Questa mattina nella cappella a pochi passi da San Pietro, intitolata alla mamma di Sant’Agostino, c’erano una trentina di persone tra volontari di Sant’Egidio e Unitalsi, le Missionarie della Carità e la congregazione coreana delle Sorelle di Kkottongnae di Gesù, alcuni ragazzi che hanno accompagnato la liturgia con canti alla chitarra in italiano e portoghese e, naturalmente, i compagni di strada di José. «Suore, amici e volontari», come era scritto sul nastro viola che raccoglieva la corona di fiori rossi e gialli poggiata sulla bara in mogano.
"Un cuore buono"
Seduta tra le prime file c’era anche suor Elaine Lombardi, religiosa delle Missionarie di Sant’Antonio Maria Claret, forse quella che ha conosciuto più da vicino José Carlos. Sarà per la comune provenienza, sarà perché la suora, come racconta, era rimasta colpita da questo signore «che non aveva nessuna esigenza». «Io volevo fare sempre qualcosina in più. Sai, era brasiliano come me… Però mi diceva: “Sorella, non ho bisogno di niente. Lo dia agli altri, mi porti quaderni”. Era un poeta, un cuore buono».
Le sue poesie
Alcuni dei versi di José, suor Elaine li condivide con i media vaticani. Ad esempio quello in cui il clochard scriveva:
“Per strada e in ogni altro luogo non parlo quasi mai,
mi limito a guardare,
ascoltare, pensare
e a volte scrivere per non essere solo al mondo”
Il sogno di Gerusalemme
«Era arrivato a Roma col sogno di andare da qui a Gerusalemme», riferisce ancora la suora. «Beh, oggi ci è riuscito… È andato nella Gerusalemme celeste».
L'omelia di Krajewski
«José è morto quindi vive», ha detto invece il cardinale Krajewski nella sua omelia tutta a braccio e tutta incentrata sull’importanza di avere «un cuore pulito». «Non importano i vestiti, i costumi, ma il cuore. Quando è pulito tutte le cose che vedi sono pulite. Il cuore diventa i nostri occhi sul mondo».

============

▸ **ESPLORA IL MATERIALE**
1. Trascrivi dall'estratto il passo che va da "Questa mattina nella" fino a "bara in mogano.".
2. Secondo l'estratto, le affermazioni seguenti sono vere? Rispondi sì o no a ciascuna e cita le parole esatte del testo che lo stabiliscono.
(a) Il nastro che raccoglieva la corona di fiori era viola.
(b) Suor Elaine Lombardi appartiene alle Missionarie della Carità.
(c) Il cardinale Krajewski ha letto un'omelia preparata per iscritto.
3. Scrivi il seguito dell'estratto su José Carlos, a partire dall'ultima frase riportata.
I dati qui sotto hanno un'origine diversa da quella dell'estratto.

============

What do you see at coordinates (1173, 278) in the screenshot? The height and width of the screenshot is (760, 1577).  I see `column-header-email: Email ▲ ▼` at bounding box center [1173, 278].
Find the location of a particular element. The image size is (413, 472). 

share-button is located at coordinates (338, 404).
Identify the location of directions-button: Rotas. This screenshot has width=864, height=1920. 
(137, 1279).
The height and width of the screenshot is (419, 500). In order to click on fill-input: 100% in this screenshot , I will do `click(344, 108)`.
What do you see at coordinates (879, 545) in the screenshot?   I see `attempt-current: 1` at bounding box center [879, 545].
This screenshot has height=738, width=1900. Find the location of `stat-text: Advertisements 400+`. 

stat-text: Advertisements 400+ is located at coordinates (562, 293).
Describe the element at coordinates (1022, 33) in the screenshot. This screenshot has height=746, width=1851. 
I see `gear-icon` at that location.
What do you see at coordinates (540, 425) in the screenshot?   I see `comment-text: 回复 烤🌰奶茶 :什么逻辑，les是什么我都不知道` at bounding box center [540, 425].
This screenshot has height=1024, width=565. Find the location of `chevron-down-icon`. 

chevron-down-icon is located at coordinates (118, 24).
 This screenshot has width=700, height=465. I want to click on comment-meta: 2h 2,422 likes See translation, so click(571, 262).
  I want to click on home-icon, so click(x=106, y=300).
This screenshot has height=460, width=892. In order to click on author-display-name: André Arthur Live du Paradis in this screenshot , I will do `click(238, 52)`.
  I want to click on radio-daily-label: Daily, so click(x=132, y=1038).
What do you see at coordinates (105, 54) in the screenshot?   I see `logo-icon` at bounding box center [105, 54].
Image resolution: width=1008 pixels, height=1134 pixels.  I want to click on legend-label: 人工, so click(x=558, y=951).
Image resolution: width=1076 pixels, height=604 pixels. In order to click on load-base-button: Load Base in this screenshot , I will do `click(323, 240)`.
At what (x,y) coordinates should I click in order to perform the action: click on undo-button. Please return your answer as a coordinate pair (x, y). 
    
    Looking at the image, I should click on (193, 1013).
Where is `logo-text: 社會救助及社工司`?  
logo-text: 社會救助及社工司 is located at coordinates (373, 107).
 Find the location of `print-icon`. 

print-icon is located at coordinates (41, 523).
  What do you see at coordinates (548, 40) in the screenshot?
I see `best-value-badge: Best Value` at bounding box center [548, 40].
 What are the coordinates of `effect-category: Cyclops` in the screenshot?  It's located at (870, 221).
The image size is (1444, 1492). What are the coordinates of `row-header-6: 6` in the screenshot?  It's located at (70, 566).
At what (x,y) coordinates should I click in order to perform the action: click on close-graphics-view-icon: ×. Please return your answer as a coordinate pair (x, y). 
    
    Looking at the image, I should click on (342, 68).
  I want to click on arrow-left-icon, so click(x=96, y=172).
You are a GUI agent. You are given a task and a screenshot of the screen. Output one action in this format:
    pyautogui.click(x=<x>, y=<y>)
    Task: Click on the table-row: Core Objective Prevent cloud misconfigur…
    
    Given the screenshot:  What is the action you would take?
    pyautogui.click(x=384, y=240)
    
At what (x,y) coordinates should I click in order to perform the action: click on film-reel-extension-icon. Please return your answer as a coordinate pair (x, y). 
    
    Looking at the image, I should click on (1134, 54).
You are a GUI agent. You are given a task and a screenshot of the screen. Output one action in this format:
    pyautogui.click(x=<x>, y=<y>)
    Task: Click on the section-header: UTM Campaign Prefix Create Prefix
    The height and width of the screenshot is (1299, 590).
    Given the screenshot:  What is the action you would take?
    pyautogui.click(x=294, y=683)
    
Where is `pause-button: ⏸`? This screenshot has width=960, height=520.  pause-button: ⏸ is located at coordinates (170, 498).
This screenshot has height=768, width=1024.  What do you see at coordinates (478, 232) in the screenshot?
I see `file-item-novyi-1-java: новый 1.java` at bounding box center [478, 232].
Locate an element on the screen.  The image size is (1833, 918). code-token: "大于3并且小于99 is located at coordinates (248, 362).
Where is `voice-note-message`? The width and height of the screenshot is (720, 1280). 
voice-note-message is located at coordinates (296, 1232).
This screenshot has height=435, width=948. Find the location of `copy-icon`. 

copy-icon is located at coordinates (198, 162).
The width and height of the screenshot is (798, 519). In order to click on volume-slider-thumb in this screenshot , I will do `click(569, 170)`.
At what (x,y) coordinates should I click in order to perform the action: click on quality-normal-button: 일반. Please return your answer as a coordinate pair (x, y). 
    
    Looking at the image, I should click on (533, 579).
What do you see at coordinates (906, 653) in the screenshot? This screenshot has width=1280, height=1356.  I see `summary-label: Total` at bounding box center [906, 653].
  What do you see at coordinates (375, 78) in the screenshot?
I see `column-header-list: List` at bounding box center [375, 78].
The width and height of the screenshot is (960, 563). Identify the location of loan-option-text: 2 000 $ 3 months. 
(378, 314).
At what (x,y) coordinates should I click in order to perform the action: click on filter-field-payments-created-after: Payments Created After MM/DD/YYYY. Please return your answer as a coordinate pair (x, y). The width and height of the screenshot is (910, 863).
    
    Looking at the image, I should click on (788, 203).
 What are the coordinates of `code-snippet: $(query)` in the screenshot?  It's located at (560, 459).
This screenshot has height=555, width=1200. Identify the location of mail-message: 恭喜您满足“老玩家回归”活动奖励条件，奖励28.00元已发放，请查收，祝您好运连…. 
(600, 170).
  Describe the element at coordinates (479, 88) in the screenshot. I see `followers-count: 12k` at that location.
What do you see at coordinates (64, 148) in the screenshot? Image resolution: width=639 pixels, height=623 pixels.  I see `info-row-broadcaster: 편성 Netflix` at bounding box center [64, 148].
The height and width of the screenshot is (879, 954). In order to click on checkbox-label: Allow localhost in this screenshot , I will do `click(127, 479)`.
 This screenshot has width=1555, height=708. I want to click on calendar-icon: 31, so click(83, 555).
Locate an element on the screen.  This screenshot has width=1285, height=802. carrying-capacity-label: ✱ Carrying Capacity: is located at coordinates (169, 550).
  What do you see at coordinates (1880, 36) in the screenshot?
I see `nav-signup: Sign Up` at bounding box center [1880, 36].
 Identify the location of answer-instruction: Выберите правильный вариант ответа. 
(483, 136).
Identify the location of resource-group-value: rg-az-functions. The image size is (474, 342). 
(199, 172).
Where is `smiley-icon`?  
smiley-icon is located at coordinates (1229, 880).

============

▸ **RISPOSTE IN ORDINE**
1.
Questa mattina nella cappella a pochi passi da San Pietro, intitolata alla mamma di Sant’Agostino, c’erano una trentina di persone tra volontari di Sant’Egidio e Unitalsi, le Missionarie della Carità e la congregazione coreana delle Sorelle di Kkottongnae di Gesù, alcuni ragazzi che hanno accompagnato la liturgia con canti alla chitarra in italiano e portoghese e, naturalmente, i compagni di strada di José. «Suore, amici e volontari», come era scritto sul nastro viola che raccoglieva la corona di fiori rossi e gialli poggiata sulla bara in mogano.

2.
(a) Sì: «come era scritto sul nastro viola che raccoglieva la corona di fiori rossi e gialli».
(b) No: «religiosa delle Missionarie di Sant’Antonio Maria Claret».
(c) No: «nella sua omelia tutta a braccio».

3.
«Il nostro José sa tutto questo. Lui non ha più bisogno di confessarsi, non aspetta il frutto del Sinodo, qualche libro per migliorare la vita cristiana». «Lui sa tutto» perché ora, ha detto il cardinale, è vicino a Dio che «è misericordioso, che non si stanca dei nostri peccati, che ci accoglie sempre e sempre ci perdona». Ricordando la vita del senzatetto tra i marmi del Bernini, l’elemosiniere ha affermato: «Forse, quando stava sotto il colonnato, è stato giudicato dai fedeli, dai pellegrini, dai turisti. Diciamo che non si presentava in modo splendido… Ma Gesù ci dice che questo non è tutto per l’uomo, il tutto è il cuore».
Il grazie agli "angeli della carità"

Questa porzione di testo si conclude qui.